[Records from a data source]
▽

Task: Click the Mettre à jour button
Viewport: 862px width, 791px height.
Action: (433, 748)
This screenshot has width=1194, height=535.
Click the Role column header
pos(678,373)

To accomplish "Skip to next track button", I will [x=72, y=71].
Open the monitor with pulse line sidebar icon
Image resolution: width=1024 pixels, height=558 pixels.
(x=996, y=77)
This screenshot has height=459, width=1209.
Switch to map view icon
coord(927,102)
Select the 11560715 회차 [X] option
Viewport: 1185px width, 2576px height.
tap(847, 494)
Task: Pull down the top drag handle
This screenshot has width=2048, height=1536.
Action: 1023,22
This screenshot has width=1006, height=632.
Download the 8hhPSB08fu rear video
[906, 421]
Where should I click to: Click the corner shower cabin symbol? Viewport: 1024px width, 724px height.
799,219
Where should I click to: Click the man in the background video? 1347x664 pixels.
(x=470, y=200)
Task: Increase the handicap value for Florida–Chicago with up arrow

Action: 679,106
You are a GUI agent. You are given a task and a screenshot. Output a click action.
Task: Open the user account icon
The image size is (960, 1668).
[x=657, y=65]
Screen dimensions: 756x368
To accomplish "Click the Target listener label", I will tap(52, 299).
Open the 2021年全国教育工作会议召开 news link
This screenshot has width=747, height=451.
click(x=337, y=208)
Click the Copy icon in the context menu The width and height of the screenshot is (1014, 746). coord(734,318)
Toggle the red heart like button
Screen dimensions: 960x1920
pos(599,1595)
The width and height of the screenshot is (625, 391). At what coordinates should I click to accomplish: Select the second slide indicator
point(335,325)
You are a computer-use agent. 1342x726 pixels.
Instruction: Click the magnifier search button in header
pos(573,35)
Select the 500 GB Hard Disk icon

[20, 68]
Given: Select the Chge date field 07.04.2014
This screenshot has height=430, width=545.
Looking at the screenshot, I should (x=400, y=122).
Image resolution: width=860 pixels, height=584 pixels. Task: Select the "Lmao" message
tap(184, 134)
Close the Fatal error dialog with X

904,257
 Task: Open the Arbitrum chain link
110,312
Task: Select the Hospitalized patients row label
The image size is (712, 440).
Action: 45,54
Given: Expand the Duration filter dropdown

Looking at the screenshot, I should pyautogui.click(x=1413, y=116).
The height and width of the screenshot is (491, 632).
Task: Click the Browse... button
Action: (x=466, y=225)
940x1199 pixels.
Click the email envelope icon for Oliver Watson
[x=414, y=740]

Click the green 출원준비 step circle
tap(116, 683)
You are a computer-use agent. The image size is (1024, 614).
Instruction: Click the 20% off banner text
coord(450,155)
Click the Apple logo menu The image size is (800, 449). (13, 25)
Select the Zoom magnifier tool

△

REQUIRED ACTION:
Restate each of the records exactly, leaving nothing out.

EXERCISE OUTPUT:
Task: Click the Mettre à jour button
Viewport: 862px width, 791px height.
Action: (433, 748)
This screenshot has width=1194, height=535.
Click the Role column header
pos(678,373)

To accomplish "Skip to next track button", I will [x=72, y=71].
Open the monitor with pulse line sidebar icon
Image resolution: width=1024 pixels, height=558 pixels.
(x=996, y=77)
This screenshot has height=459, width=1209.
Switch to map view icon
coord(927,102)
Select the 11560715 회차 [X] option
Viewport: 1185px width, 2576px height.
tap(847, 494)
Task: Pull down the top drag handle
This screenshot has width=2048, height=1536.
Action: 1023,22
This screenshot has width=1006, height=632.
Download the 8hhPSB08fu rear video
[906, 421]
Where should I click to: Click the corner shower cabin symbol? Viewport: 1024px width, 724px height.
799,219
Where should I click to: Click the man in the background video? 1347x664 pixels.
(x=470, y=200)
Task: Increase the handicap value for Florida–Chicago with up arrow

Action: 679,106
You are a GUI agent. You are given a task and a screenshot. Output a click action.
Task: Open the user account icon
The image size is (960, 1668).
[x=657, y=65]
Screen dimensions: 756x368
To accomplish "Click the Target listener label", I will tap(52, 299).
Open the 2021年全国教育工作会议召开 news link
This screenshot has width=747, height=451.
click(x=337, y=208)
Click the Copy icon in the context menu The width and height of the screenshot is (1014, 746). coord(734,318)
Toggle the red heart like button
Screen dimensions: 960x1920
pos(599,1595)
The width and height of the screenshot is (625, 391). At what coordinates should I click to accomplish: Select the second slide indicator
point(335,325)
You are a computer-use agent. 1342x726 pixels.
Instruction: Click the magnifier search button in header
pos(573,35)
Select the 500 GB Hard Disk icon

[20, 68]
Given: Select the Chge date field 07.04.2014
This screenshot has height=430, width=545.
Looking at the screenshot, I should (x=400, y=122).
Image resolution: width=860 pixels, height=584 pixels. Task: Select the "Lmao" message
tap(184, 134)
Close the Fatal error dialog with X

904,257
 Task: Open the Arbitrum chain link
110,312
Task: Select the Hospitalized patients row label
The image size is (712, 440).
Action: 45,54
Given: Expand the Duration filter dropdown

Looking at the screenshot, I should pyautogui.click(x=1413, y=116).
The height and width of the screenshot is (491, 632).
Task: Click the Browse... button
Action: (x=466, y=225)
940x1199 pixels.
Click the email envelope icon for Oliver Watson
[x=414, y=740]

Click the green 출원준비 step circle
tap(116, 683)
You are a computer-use agent. The image size is (1024, 614).
Instruction: Click the 20% off banner text
coord(450,155)
Click the Apple logo menu The image size is (800, 449). (13, 25)
Select the Zoom magnifier tool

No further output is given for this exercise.